▶ [Set task 1]:
In the text on atonement theories, give again, word for word, the part that opens with the words "How I wish I" and closes with "for original sin.".
▶ [Set task 2]:
Condense the paragraph of the text on atonement theories that begins "There are many, many theories of atonement" into a shorter version that keeps its main facts.

Let me put this in a more scholarly way. The way that we understand the cross, the way that we “believe in the cross,” has been given a name by theological scholars. It’s called a theology of atonement or an atonement theory. Here is one of my favorite explanations of what “atonement” means. It’s a little bulky, but that’s part of what I like about it. It doesn’t gloss over or ignore sin:

All real religion presupposes the grim and inescapable fact of sin; the language it speaks, in judgment and mercy, is the language of atonement. Communion with God is the very goal of [our] being, but this is impossible without reconciliation to God. Atonement means, therefore, the creation of the conditions whereby God and [humanity] come together. – J. S. Whale, Christian Doctrine

There are many, many theories of atonement. The specific one that best represents my understanding of the cross, the understanding I laid out in my first paragraphs, is called the Moral Influence or Moral Exemplar Theory. Coming to this understanding was a big step for me and a departure from what I learned in my youth in Confirmation classes, so I was pleased to learn that many church historians believe the Moral Exemplar theory is the oldest atonement theory AND the one most widely held by the early Church Fathers. In other words, it’s not a New Age theory.

How I wish I had been taught this understanding of the cross when I was young! But I wasn’t. Like many people of my generation growing up in Christian churches in the US, I was taught a Substitutionary theory of atonement. (Remember, there are quite a few theories of Atonement.) Below you will see four of the most common that can be grouped into a category called Substitutionary Atonement.

What’s important to note here is that all these are founded on an acceptance of Original Sin, which is the teaching that the sin of Adam & Eve is passed down through all humans. Each theory attempts to explain that what humans really deserve, because we are totally depraved, is eternal damnation. They teach that God had to figure out a plan for pardoning humans for original sin.
Four Common Theories of Substitutionary Atonement

Theory Time Developed Summary
Ransom Theory 200s When Adam and Eve sinned in the Garden of Eden, the Devil gained power over and “lordship” of the fallen human race. Human beings were, therefore, enslaved in sin to Satan. In order to rescue the fallen human race, God had to provide a ransom to the Devil so that the devil would release them back to God.

▶ [Records supplied]:
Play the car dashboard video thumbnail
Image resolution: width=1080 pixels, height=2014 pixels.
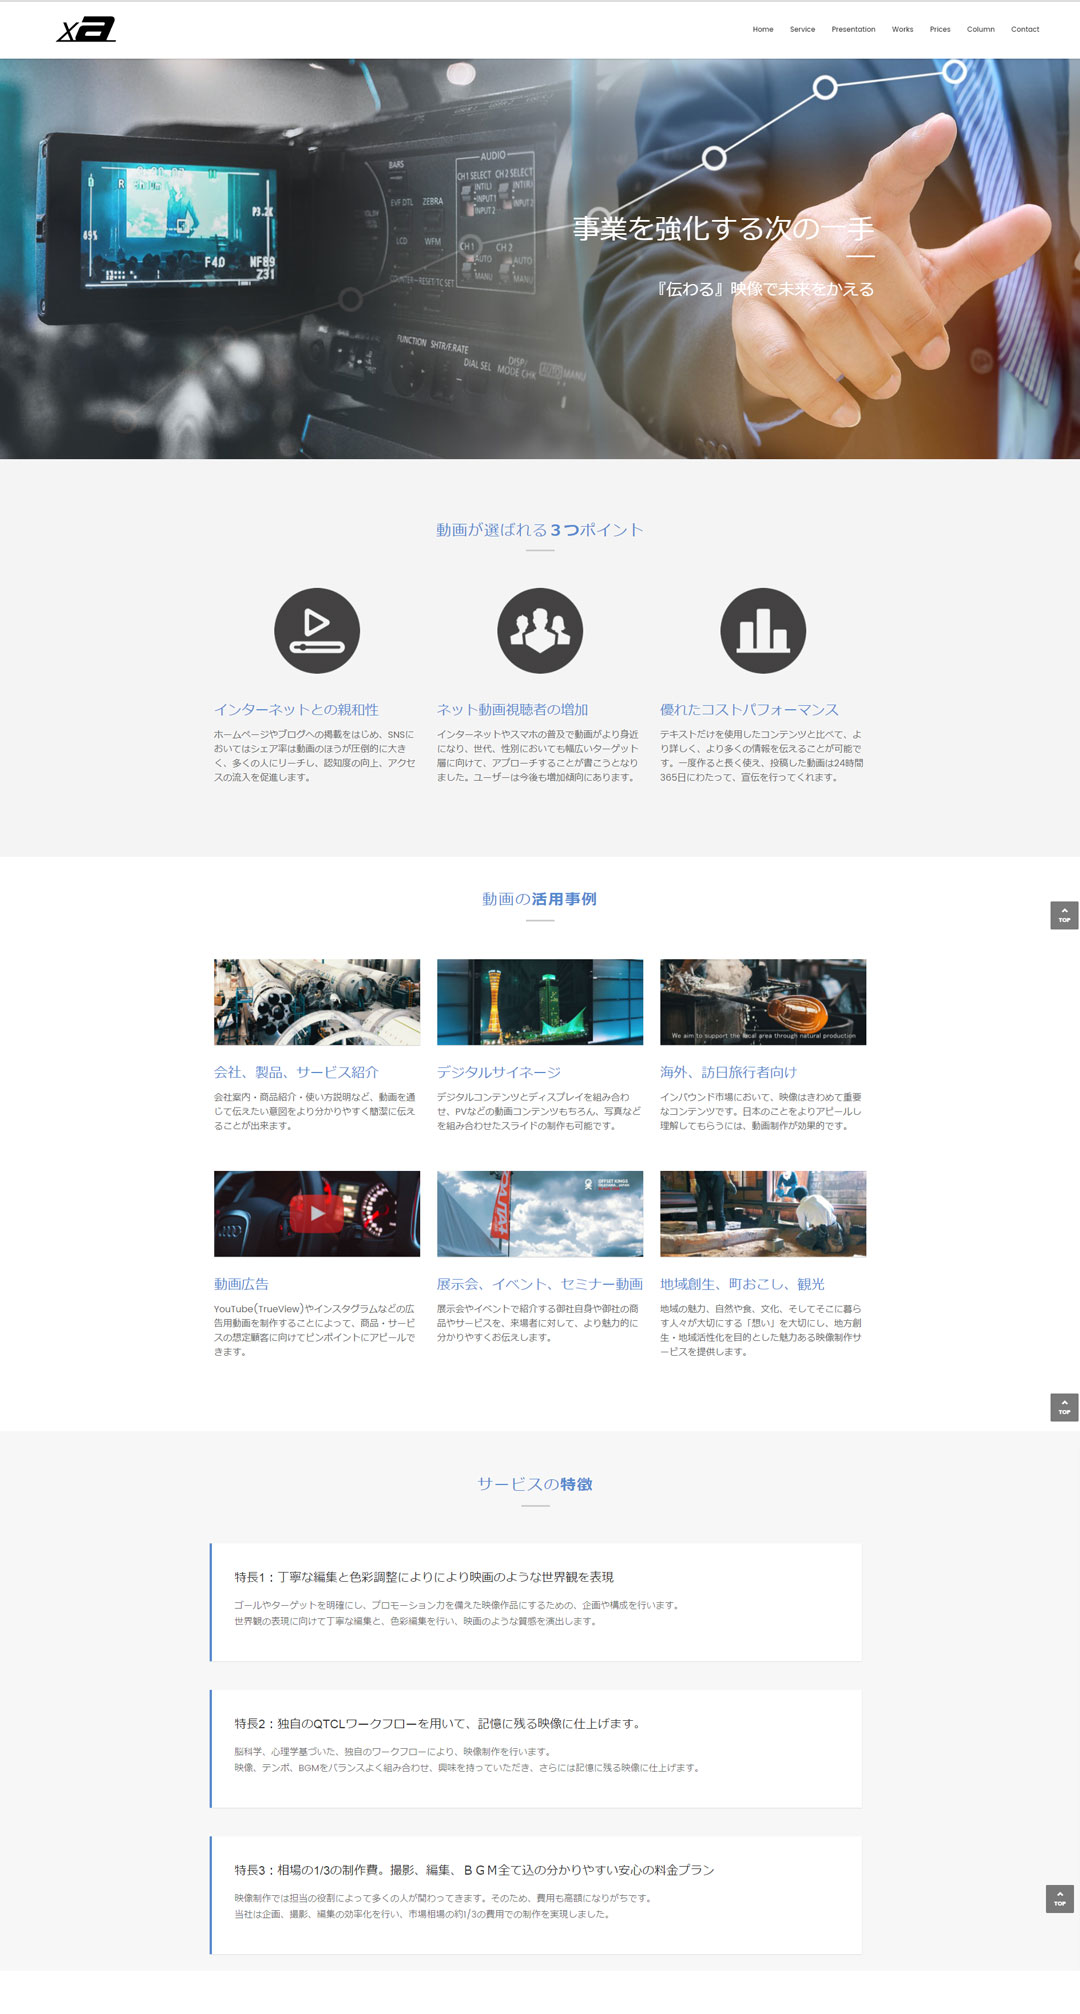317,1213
==
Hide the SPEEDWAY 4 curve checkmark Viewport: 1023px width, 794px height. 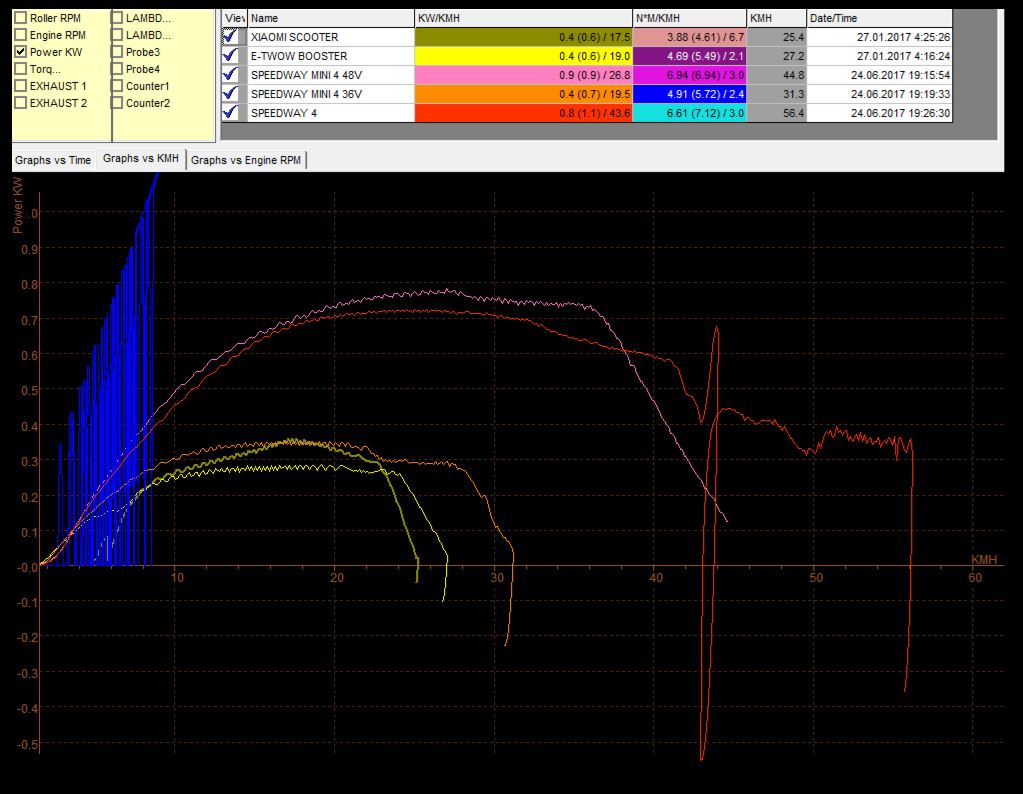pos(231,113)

▶ [Problem solution 1]:
How I wish I had been taught this understanding of the cross when I was young! But I wasn’t. Like many people of my generation growing up in Christian churches in the US, I was taught a Substitutionary theory of atonement. (Remember, there are quite a few theories of Atonement.) Below you will see four of the most common that can be grouped into a category called Substitutionary Atonement.

What’s important to note here is that all these are founded on an acceptance of Original Sin, which is the teaching that the sin of Adam & Eve is passed down through all humans. Each theory attempts to explain that what humans really deserve, because we are totally depraved, is eternal damnation. They teach that God had to figure out a plan for pardoning humans for original sin.

▶ [Problem solution 2]:
Of the many atonement theories, the one that best fits the writer's understanding of the cross is the Moral Influence, or Moral Exemplar, Theory. Adopting it was a major departure from what the writer learned in youthful Confirmation classes. Many church historians consider it the oldest atonement theory and the one most widely held by the early Church Fathers, so it is not a New Age theory.